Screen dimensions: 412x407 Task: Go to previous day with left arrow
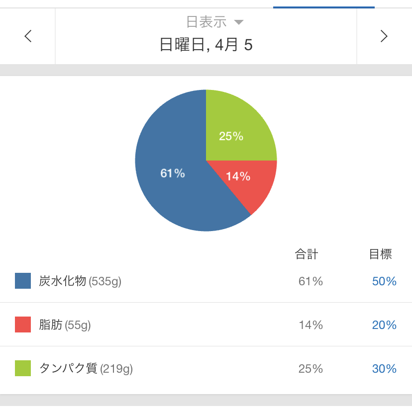click(28, 36)
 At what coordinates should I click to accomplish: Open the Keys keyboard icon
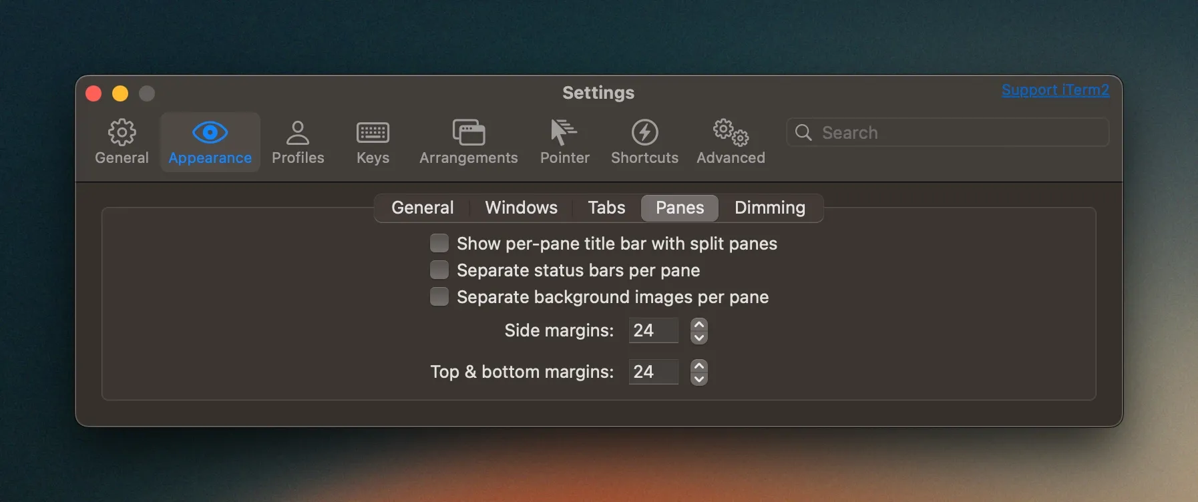coord(373,133)
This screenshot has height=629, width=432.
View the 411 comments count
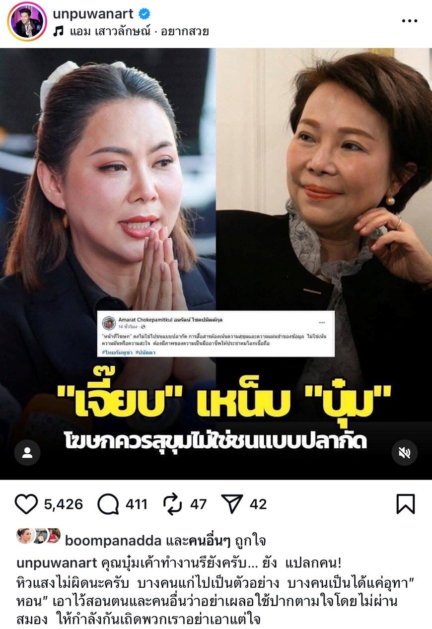point(137,504)
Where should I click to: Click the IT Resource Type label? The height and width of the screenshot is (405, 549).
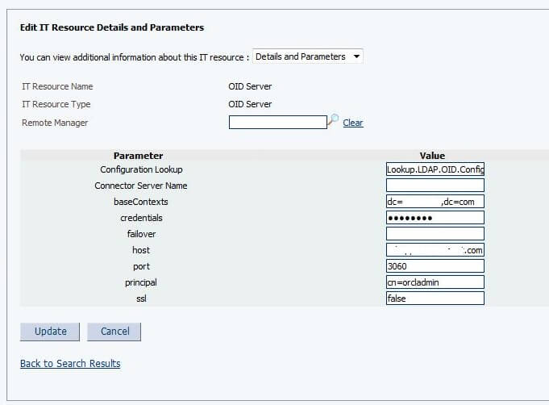coord(56,104)
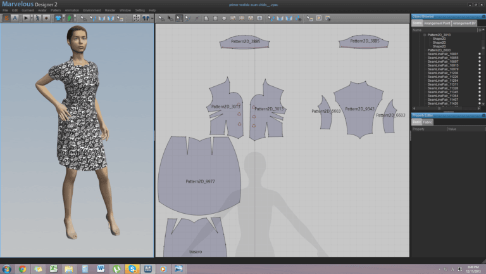486x274 pixels.
Task: Switch to the Arrangement Point tab
Action: coord(437,23)
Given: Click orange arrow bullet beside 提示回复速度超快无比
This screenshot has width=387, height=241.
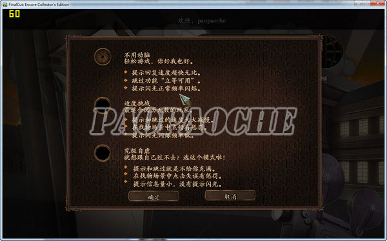Looking at the screenshot, I should coord(126,72).
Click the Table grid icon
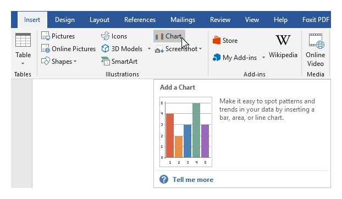 click(23, 40)
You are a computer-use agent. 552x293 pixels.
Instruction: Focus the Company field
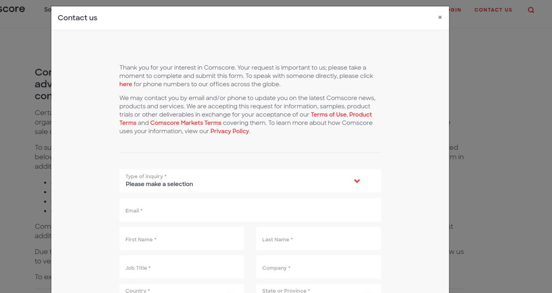(318, 267)
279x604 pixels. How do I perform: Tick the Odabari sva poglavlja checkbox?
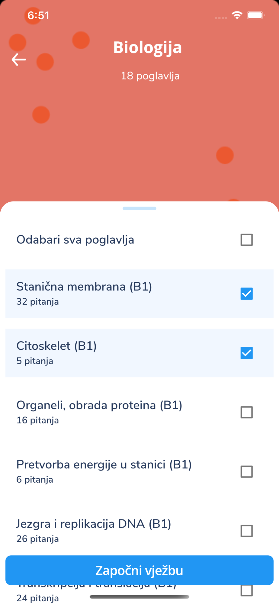(246, 240)
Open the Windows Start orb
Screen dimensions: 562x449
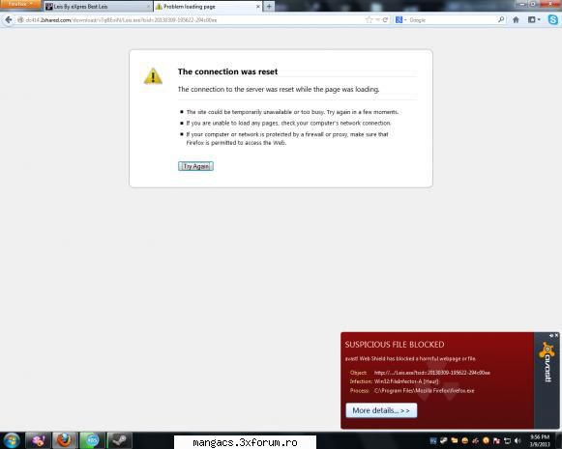click(12, 440)
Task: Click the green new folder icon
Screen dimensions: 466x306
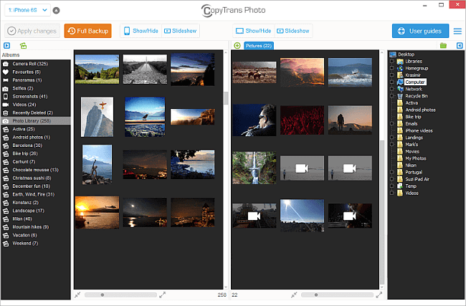Action: 443,46
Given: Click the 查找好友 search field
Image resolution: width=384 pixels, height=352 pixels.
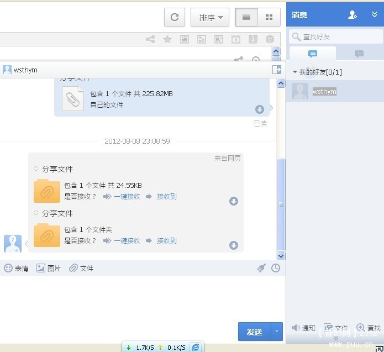Looking at the screenshot, I should pos(337,36).
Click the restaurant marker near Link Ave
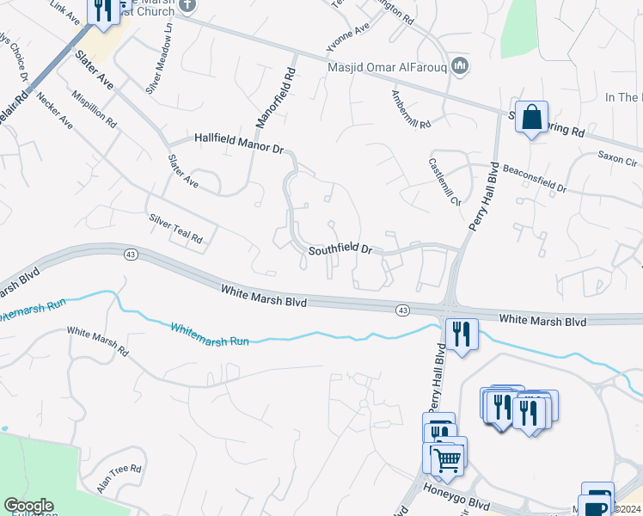 pyautogui.click(x=103, y=12)
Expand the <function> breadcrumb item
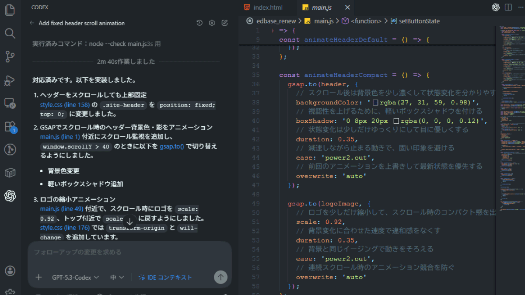This screenshot has width=525, height=295. pos(366,21)
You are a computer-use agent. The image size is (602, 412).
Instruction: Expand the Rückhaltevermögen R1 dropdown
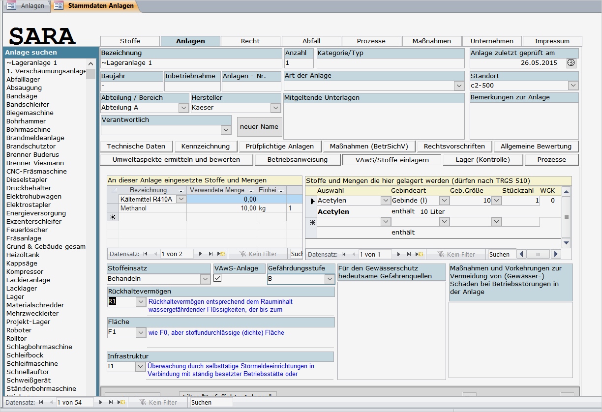point(141,302)
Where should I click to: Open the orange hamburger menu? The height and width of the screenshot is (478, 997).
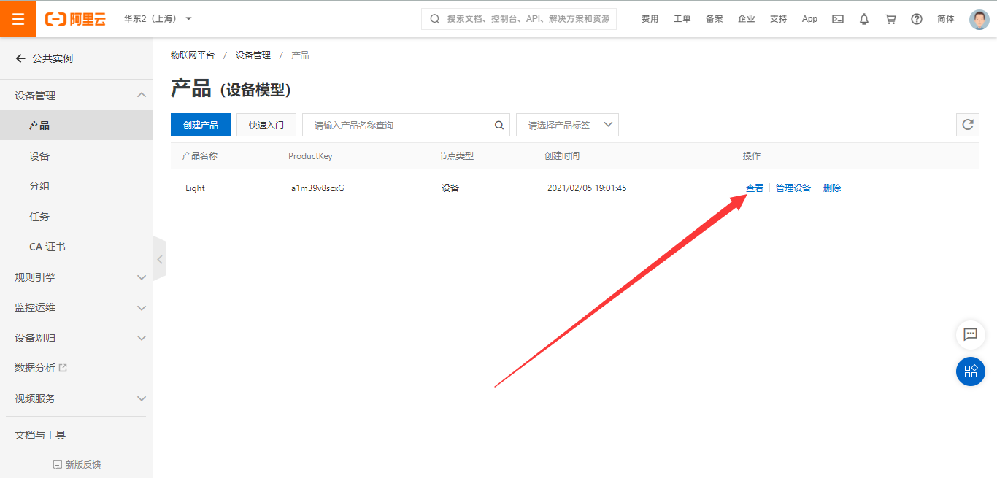(x=18, y=18)
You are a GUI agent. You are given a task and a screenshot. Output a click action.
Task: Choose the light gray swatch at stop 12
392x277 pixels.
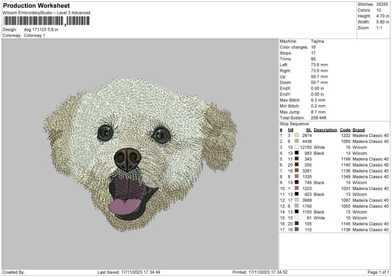[x=296, y=200]
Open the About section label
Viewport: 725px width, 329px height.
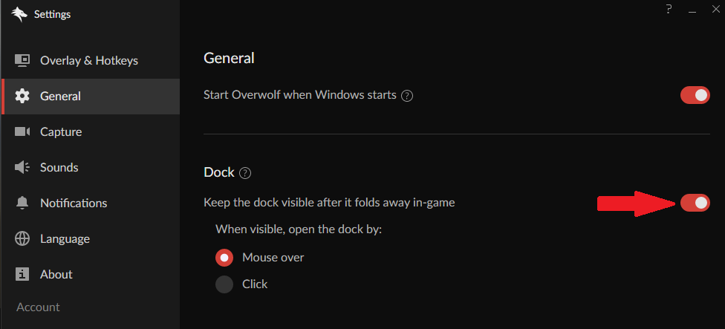click(x=56, y=275)
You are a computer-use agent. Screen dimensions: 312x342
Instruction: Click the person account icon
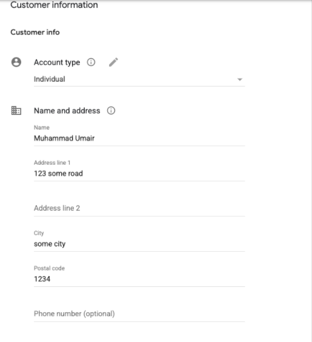(x=16, y=62)
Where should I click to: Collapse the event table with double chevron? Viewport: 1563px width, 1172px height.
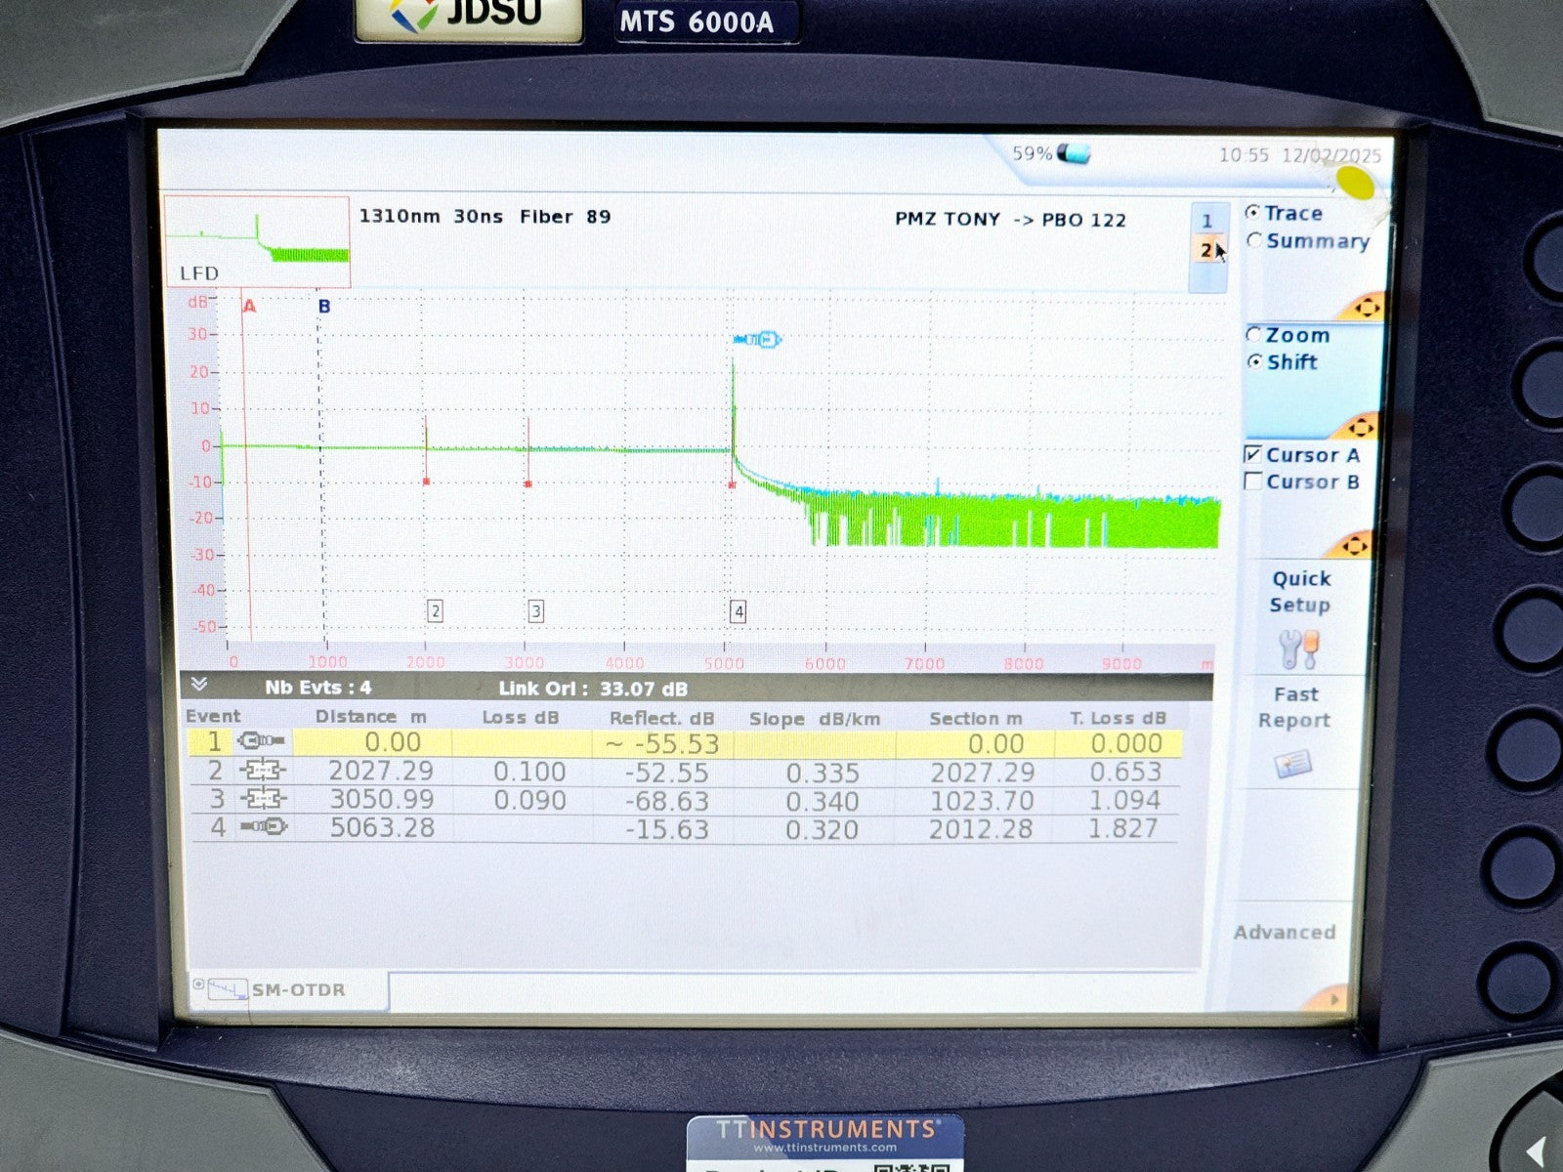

··········

**Task**:
Here the lines from the one containing "Task: Choose the light gray swatch at stop 12" through the end of the material are to be copied exactly, with the pictures omitted.

**Answer space**:
Task: Choose the light gray swatch at stop 12
392x277 pixels.
[x=296, y=200]
Open the About section label
Viewport: 725px width, 329px height.
click(x=56, y=275)
You are a computer-use agent. Screen dimensions: 312x342
Instruction: Click the person account icon
(x=16, y=62)
Where should I click to: Collapse the event table with double chevron? Viewport: 1563px width, 1172px height.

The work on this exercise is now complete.